Switching approximate insulator into semiconductor: ultrasensitive and rapid triethylamine detections based on In3+ inserted MOF-76 (Nd) derived nanocomposites

Abstract

Triethylamine (TEA) poses significant risks to both environmental quality and human health. Hence, in this work, we employed an ionic-inserted MOF-derived method to synthesize Nd2O2CO3-based nanocomposites. Electronic structure modulations of Nd2O2CO3 from approximate insulators into semiconductors were realized by In3+ intercalations, which profoundly reduces bandgap and facilitates electron transferring. Adequate oxygen vacancies and Lewis acidity sites in Nd2O2CO3 provide more active sites for TEA reactions.
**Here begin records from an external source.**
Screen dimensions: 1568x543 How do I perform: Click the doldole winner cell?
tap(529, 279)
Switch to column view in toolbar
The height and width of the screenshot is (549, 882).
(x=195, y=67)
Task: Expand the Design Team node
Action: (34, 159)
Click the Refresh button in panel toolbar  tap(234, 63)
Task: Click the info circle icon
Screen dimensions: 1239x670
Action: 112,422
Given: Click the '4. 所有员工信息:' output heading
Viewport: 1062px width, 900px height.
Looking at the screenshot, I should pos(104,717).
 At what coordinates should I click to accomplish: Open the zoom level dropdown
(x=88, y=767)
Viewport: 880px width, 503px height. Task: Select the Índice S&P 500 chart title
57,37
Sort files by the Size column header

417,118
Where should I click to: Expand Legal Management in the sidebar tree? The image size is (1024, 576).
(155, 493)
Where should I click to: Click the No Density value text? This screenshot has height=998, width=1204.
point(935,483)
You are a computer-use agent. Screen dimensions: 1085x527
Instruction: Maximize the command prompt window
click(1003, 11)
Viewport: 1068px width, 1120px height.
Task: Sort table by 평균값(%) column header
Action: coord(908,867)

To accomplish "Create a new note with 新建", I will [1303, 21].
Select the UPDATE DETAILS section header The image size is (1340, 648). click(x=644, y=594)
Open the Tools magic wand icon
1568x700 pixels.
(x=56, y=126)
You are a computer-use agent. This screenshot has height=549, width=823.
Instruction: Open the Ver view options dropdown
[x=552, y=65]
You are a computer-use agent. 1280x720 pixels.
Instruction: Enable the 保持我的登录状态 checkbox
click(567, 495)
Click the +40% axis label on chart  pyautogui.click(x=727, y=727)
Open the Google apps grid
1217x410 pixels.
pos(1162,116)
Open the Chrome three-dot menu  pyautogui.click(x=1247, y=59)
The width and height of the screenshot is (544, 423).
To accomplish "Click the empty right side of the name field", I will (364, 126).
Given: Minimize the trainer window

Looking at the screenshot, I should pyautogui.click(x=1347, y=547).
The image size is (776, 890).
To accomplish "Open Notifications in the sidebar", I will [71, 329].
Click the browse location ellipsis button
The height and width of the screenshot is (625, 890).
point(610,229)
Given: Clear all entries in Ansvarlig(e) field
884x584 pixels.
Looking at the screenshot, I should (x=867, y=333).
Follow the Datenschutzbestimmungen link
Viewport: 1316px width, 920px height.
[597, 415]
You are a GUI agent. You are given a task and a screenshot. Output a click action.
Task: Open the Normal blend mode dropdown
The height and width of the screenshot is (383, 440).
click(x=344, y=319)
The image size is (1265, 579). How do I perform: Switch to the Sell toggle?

Leveraging defect engineering and electronic structure modulation, the optimized sensor exhibited a considerable TEA response (167.94), rapid responding/recovering (5/42s) at low temperature (160 ℃). Furthermore, the intensive CO2 adsorption capabilities of Nd2O2CO3 and the abilities to react between TEA and CO2 were confirmed by In-situ DRIFTS thereby confirming the availability of sensors in an atmospheric environment with exceptional anti-interference capability. This work not only develops novel TEA sensing materials but also proposes feasible strategies for optimizing TEA sensing characteristics through ion intercalation.